Lance: ‘Cuz it was scary…
Mr. Douglas: That was, by far, the dumbest answer possible.}
{Stephanie: I mean, I’m not a necrophyliac.
Meghan: (intense laughter)
(on Stephanie’s relationship with Jonathan Edwards)}
“Well, part of my nature is that I am male, but that doesn’t mean that my purpose is to exist as a male.”
- Lance (on nature vs. purpose)
“It’s like a frog boiling you in slow water.”
- Greg (being generally dillusional)
{Lauren; The first two stalls are for wieners!
Greg: (after laughter and some comments) Probably not the best term to use for a women’s bathroom…}
“Yeah, he was great, other than killing pointless people.”
- Lance (trying to mock Andrew Jackson and the Trail of Tears)
“It’s not in the nature of a dead lizard to bring someone joy and comfort.”
- Mr. Corbin
“Don’t lick my face!”
- Keely (to Keegan)
“I should go out with the Grinch! He’s like Machiavelli, only green!”
- Keegan (being herself)
{Mr. Douglas: Grunts of agreement. Grunts of love, you might say.
Lauren: Um…no.
Mr. Douglas: Love for the book.}
{Stephanie: What did you just do?
Mr. Douglas: I jumped your man.
Lauren: Why not a woman?
Mr. Douglas: Because it kind of takes on a different meaning if I say “I jumped your woman.”}
“Oh look, someone saran-wrapped the toilet! Let’s lick it and find out who did it. Mmm, tastes like seniors!”
- Mr. Douglas (mocking the idea of licking the toilet)
{Keegan: Oh no, my plants are over-watered!

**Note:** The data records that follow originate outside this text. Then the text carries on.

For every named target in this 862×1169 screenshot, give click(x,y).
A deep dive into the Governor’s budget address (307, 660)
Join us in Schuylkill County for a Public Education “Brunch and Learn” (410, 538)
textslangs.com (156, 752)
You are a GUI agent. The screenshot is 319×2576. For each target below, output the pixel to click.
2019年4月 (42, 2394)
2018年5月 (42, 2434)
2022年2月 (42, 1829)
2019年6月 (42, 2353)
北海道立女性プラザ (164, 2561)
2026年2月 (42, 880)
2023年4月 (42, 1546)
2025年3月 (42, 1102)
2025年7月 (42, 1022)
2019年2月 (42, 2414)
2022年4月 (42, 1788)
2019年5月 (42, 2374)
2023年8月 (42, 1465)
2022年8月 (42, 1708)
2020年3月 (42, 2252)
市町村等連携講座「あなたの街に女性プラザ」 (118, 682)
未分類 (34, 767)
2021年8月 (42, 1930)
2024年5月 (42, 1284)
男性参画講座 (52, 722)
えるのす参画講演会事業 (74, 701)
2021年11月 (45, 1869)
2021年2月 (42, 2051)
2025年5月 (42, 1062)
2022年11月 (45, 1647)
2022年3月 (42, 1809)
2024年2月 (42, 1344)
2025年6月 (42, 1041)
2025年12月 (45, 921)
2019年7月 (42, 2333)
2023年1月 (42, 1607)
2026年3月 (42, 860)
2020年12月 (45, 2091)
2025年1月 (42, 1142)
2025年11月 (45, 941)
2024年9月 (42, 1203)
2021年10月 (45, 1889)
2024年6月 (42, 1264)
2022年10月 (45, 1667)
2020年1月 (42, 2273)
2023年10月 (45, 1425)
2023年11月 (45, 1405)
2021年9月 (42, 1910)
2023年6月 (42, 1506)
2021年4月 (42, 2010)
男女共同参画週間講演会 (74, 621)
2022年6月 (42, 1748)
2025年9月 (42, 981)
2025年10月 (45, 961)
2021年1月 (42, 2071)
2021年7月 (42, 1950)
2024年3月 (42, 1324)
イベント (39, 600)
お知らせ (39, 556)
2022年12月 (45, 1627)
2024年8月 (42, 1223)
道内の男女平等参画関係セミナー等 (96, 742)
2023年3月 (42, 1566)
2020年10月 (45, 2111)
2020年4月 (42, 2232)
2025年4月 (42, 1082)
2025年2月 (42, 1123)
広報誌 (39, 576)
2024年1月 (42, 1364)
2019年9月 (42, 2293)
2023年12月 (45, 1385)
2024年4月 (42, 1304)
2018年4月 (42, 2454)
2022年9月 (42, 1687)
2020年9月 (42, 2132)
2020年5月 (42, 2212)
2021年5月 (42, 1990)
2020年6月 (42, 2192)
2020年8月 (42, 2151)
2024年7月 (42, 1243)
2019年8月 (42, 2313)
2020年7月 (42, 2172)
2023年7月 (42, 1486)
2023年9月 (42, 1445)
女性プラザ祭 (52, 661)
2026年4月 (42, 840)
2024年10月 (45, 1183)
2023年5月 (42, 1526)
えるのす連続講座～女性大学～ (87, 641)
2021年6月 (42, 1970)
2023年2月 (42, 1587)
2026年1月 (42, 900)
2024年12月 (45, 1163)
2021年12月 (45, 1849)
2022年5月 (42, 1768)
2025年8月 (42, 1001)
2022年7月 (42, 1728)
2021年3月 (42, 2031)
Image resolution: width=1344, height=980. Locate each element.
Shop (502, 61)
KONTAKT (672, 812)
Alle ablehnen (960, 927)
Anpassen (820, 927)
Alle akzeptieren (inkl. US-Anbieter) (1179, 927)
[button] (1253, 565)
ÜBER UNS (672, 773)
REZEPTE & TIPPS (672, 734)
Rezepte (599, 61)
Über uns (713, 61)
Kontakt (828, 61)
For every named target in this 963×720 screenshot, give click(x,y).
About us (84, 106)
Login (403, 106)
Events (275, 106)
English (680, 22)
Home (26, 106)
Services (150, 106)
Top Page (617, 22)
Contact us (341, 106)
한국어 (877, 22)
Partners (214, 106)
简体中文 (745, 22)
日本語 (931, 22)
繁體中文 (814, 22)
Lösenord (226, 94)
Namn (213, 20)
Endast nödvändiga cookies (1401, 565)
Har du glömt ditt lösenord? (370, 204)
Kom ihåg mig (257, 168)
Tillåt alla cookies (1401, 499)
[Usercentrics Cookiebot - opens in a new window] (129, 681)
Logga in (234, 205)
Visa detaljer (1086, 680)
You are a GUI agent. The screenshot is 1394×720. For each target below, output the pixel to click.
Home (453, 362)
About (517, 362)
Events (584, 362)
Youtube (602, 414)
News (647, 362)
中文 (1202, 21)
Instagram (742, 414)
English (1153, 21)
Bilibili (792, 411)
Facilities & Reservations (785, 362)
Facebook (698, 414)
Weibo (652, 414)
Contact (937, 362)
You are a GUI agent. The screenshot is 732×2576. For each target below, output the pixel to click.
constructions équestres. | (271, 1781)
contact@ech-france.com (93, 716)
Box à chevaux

Stephanie: There is no God!
(being an individual upset over more rain on his plants)}
{Mr. Douglas: Now, look at his hair…”
Keegan: It’s white!!
(describing a white marble statue)}
“Greg’s uggo is my uggo, and my hottie is Greg’s hottie.”
- Mr. Douglas (on Plato’s Republic)
{Lauren: Ahh! Lance has a hoe!
Lance: And I know how to use it!}
“I’ve done some therapy with her other parts of her body.”
- Lauren (about Stephanie)
“That’s what Tocquevill is about: lovin’ the hot people.”
- Mr. Douglas
(Blogger's note: I cannot get over the amusement of Mr. Douglas saying "Let's like it and find out who did it. Mmm, tastes like seniors!" I have been chuckling to myself about this since I started writing this entry.)